BART police legislation stuck in committee

Pub date April 14, 2009
WriterTim Redmond
SectionPolitics Blog

By Tim Redmond

Assemblymember Tom Ammiano’s bill that would force the BART police to create a civilian-oversight agency came before the Public Safety Committee for a hearing today, and the BART Board — the clueless, inexcusable BART Board — tried to derail it.

The BART directors sent a letter to the committee saying, in effect, Trust Us: We’re working away, with our closed-door committee, to draft our own oversight policy, and we’ll come up with something. Maybe by the end of the year.

Ammiano probably had the votes to pass the measure out, but the committee chair, Jose Solorio, declined to call for a vote, leaving AB 312 in limbo. Solorio said he wanted to wait to see what BART came up with, and then compare the BART proposal with Ammiano’s.

The problem is that BART isn’t going to come up with anything. This crew has had 17 years to come up with a civilian oversight program. At least three people have been improperly killed by the BART police. We should be done trusting BART — and an Orange County Democrat shouldn’t be telling the Bay Area delegation, most of whom support the bill, how to regulate BART.

So now Ammiano has to figure out how to get Solorio to call the measure up for a vote. “I’ll get it out of the Assembly,” Ammiano told me. But he’s going to need some help.

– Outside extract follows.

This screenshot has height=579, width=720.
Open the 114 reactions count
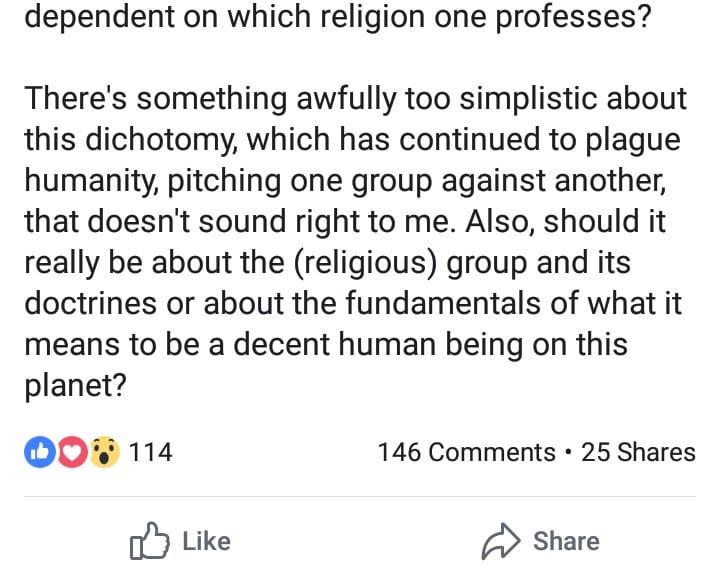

We haven’t heard much from Sandre Swanson on this. The recent killing of Oscar Grant happened in Swanson’s district; he ought to be a cosponsor of Ammiano’s bill, and he should have been there at the hearing today, and he ought to be helping Ammiano lobby Speaker Karen Bass to make sure this bill gets to the floor.

And Fiona Ma, who’s on the Public Safety Committee, didn’t say a word in support of the bill. That’s bogus, big time.